The pipeline script hard-codes the following Google Benchmark flags. Edit python/benchmark_pipeline.py to adjust them:
| Flag | Default | Description |
|---|---|---|
--benchmark_repetitions |
30 |
Number of repetitions per benchmark case |
--benchmark_min_time |
5s |
Minimum wall-clock time per repetition |
--benchmark_report_aggregates_only |
true |
Only emit mean/stddev/cv aggregates, not raw per-rep timings |
The perf record sampling frequency is also hard-coded to -F 999 (999 Hz). Higher values increase profiling overhead; lower values reduce flamegraph resolution.

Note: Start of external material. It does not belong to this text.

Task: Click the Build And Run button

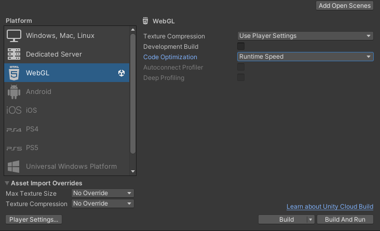Action: (345, 220)
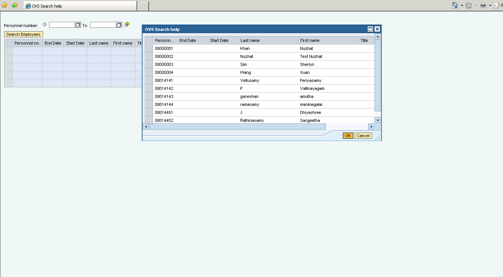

Input sizes for OnDataScaling benchmarks are defined in the C++ source files via BENCHMARK_REGISTER_F. The default range is 64 to 8192 bars with a 2× multiplier between steps.
To change the range or multiplier, edit the registration in the relevant .cpp file:
// benchmarks/base_strategy_benchmarks.cpp
BENCHMARK_REGISTER_F(BaseStrategyBenchmark, OnDataScaling)
->RangeMultiplier(2) // step multiplier
->Range(64, 8192); // [min, max] number of barsAfter editing, rebuild with cmake --build build --parallel before running the pipeline.
The TrendFollowingBenchmark fixture (benchmarks/fixtures/trend_following_fixture.hpp) configures the strategy with these defaults:
| Parameter | Value | Where to change |
|---|---|---|
| Capital allocation | $1,000,000 | strategy_config.capital_allocation |
| Max leverage | 4× | strategy_config.max_leverage |
| Risk target | 0.20 | trend_config.risk_target |
| IDM | 2.5 | trend_config.idm |
| EMA crossover pairs | (2,8), (4,16), (8,32), (16,64), (32,128) | trend_config.ema_windows |
| Position buffering | enabled | trend_config.use_position_buffering |
| Max drawdown | 25% | limits.max_drawdown |
| Max position size | 100,000 units | limits.max_position_size |
| Max notional value | $1,000,000 | limits.max_notional_value |
All of these are benchmark-only settings. They do not affect production strategy configuration.